Nor has the recently expressed reform commitment adequately addressed shortcomings in the Credit Guarantee System (CGS) – an institutionalised service offered by specialised agencies that help SMEs obtain loans from non-banking financial institutions. The CGS is intended to solve the problem of high financing cost for SMEs, reducing the bank’s management and operational risks, while developing the credit rating agency market in the country. It suffers from notable shortfalls that are in need of resolution. Firstly, the seven thousand credit guarantee subsidiaries that currently exist are still not catering to the problem of asymmetric information between the banks and enterprises. Enterprises are not adequately aware of collateral management, ways of repaying previous loans and other finance related technical details (like credit score) that the banks can mentor to the SMEs.

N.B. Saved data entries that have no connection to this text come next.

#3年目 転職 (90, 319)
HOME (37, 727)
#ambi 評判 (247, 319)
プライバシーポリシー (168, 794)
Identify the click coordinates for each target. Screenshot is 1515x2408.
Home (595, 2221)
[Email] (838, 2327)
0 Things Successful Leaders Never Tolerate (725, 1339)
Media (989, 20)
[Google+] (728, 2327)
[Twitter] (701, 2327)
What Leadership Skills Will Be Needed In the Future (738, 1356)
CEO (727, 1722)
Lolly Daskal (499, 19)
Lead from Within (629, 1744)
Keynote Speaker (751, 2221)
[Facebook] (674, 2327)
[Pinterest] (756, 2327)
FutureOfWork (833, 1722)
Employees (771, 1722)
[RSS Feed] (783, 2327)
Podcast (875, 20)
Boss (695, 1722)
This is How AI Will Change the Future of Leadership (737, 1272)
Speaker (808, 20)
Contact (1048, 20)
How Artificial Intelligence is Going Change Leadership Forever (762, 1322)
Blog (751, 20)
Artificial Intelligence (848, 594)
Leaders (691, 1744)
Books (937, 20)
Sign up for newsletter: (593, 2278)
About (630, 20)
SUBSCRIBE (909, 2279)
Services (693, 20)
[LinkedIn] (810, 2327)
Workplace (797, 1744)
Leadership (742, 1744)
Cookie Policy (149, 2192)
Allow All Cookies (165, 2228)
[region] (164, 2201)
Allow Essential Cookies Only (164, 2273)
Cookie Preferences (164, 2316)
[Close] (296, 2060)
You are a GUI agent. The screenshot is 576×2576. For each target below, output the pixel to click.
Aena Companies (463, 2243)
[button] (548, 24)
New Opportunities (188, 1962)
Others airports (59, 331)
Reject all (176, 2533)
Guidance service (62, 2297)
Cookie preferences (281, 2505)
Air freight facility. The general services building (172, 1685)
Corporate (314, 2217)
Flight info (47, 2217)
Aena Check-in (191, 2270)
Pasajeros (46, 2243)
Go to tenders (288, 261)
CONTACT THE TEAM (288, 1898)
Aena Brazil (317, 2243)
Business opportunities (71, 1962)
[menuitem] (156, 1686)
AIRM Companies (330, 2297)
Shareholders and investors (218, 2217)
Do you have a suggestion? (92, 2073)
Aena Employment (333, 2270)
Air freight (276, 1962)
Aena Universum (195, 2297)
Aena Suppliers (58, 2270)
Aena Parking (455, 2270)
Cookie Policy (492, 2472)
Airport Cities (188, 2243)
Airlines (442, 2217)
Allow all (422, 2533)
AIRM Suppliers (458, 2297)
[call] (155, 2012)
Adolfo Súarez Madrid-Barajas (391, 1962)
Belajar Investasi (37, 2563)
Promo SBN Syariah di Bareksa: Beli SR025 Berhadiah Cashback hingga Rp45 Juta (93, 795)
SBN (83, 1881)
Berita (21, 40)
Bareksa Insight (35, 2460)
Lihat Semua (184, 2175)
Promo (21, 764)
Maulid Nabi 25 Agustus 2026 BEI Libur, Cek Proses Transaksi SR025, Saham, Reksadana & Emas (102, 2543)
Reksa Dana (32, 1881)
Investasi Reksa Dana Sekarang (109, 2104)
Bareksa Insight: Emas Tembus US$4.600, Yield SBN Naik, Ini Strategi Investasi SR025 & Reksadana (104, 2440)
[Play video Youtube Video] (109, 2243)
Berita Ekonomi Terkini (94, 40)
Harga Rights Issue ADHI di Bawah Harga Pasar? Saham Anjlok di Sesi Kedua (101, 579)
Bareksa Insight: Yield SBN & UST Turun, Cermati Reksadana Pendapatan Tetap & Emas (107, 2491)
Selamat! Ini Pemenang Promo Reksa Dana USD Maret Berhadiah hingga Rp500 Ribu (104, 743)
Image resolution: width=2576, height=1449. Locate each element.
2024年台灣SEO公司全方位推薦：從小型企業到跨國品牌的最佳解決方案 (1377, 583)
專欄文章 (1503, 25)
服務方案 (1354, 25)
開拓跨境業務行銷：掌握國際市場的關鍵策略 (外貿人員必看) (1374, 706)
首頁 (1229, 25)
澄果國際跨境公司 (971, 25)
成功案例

Secondly, there are no specific changes in the collateral requirements by the government, which is of significant concern for the banks. Even though the CGS Policy is well defined in official papers, it is not very efficient at the grass root level as the bank managers are still reluctant to invest in SMEs. This is also owing to the rising non-performing loan ratio – banks are, thus, resorting to fulfilling their annual loan targets by lending largely to small State-owned enterprises (SOEs) on the grounds that the state guarantees repayment. For example, the famous InnoFund government program that supports R&D activities does not fund the MSMEs at opening stages as the preference is for state-backed companies.